Katherine Farley, chair of Lincoln Center, made the announcement March 4. It was reported last fall that executives at the arts center were making plans to pay the Fisher family $15 million for permission to remove Fisher's name from the building in order to seek a new benefactor to provide for the venue's future.
Avery Fisher Hall, which was named for the Fisher electronics company founder in 1973, will be renamed David Geffen Hall this September, coinciding with the start of the New York Philharmonic's 2015-2016 season. The New York Times reported that Geffen, 72, insisted on a provision that the new name be kept "in perpetuity."
"As a native New Yorker, I recognize that Lincoln Center is a beacon to artists and musicians around the world," Geffen said in a statement. "To be involved with such a beloved and iconic institution is deeply satisfying."
Construction on the renovation and "reimagination" of the venue will begin in 2019, with an estimated cost of $500 million. Plans also call for the creation of a new Lincoln Center Hall of Fame, which will offer a comprehensive celebration of all aspects of the performing arts and film.
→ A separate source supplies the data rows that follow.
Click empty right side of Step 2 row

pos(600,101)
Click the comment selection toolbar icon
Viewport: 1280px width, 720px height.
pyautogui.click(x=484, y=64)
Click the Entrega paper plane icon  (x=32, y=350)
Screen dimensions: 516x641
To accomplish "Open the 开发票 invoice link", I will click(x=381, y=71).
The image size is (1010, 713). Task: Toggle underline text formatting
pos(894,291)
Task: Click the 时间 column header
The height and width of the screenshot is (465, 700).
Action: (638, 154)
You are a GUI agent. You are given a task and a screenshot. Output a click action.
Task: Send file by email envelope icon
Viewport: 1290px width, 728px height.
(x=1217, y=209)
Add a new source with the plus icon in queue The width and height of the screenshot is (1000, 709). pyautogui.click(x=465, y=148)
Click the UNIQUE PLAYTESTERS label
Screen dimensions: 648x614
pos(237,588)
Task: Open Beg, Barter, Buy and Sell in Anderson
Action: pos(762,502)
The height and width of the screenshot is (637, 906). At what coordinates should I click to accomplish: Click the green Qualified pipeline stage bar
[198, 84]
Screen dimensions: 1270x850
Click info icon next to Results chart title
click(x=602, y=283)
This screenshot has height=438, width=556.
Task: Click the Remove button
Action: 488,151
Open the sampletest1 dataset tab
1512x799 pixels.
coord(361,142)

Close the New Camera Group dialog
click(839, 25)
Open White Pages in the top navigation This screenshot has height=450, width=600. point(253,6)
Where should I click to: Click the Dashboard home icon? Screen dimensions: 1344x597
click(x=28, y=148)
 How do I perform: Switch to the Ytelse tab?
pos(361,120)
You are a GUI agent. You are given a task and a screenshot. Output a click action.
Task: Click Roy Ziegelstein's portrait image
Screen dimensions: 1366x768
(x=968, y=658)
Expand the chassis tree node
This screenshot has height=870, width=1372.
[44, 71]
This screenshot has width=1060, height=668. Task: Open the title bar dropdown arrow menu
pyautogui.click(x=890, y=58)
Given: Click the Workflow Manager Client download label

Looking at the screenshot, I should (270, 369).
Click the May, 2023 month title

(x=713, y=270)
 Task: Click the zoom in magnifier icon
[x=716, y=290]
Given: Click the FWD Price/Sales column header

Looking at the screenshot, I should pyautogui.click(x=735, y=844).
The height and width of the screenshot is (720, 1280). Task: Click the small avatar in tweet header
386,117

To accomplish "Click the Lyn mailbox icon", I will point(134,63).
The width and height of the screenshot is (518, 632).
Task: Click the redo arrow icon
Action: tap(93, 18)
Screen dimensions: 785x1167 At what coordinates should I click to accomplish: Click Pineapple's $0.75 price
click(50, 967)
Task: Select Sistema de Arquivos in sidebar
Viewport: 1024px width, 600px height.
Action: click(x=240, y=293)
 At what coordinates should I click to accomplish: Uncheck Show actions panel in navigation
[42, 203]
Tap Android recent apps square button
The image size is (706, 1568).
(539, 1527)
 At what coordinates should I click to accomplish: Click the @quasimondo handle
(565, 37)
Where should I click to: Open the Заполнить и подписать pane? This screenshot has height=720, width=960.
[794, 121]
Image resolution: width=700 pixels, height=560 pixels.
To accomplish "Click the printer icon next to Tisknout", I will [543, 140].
Max Abramovitz designed the concert hall, originally known as Philharmonic Hall, which opened to the public in 1963. Geffen's work in the entertainment industry shaped the careers of such artists as Joni Mitchell, Laura Nyro, Bob Dylan, the Eagles, Bob Dylan, Tom Waits, Linda Ronstadt, Donna Summer and Crosby, Stills and Nash. He also produced Dreamgirls on Broadway and the film version of Little Shop of Horrors.
He was among the first philanthropists to personally and financially support the fight against AIDS in the early years of the epidemic. He has supported the AIDS Project Los Angeles, Gay Men’s Health Crisis, amfAR, God’s Love We Deliver, the Elton John AIDS Foundation, and Project Angel Food, among others. The Geffen Playhouse in Los Angeles is also named for him.
The gift is not the first of its magnitude. In 2008, the New York State Theater at Lincoln Center was renamed for oil magnate David H. Koch after a $100 million gift.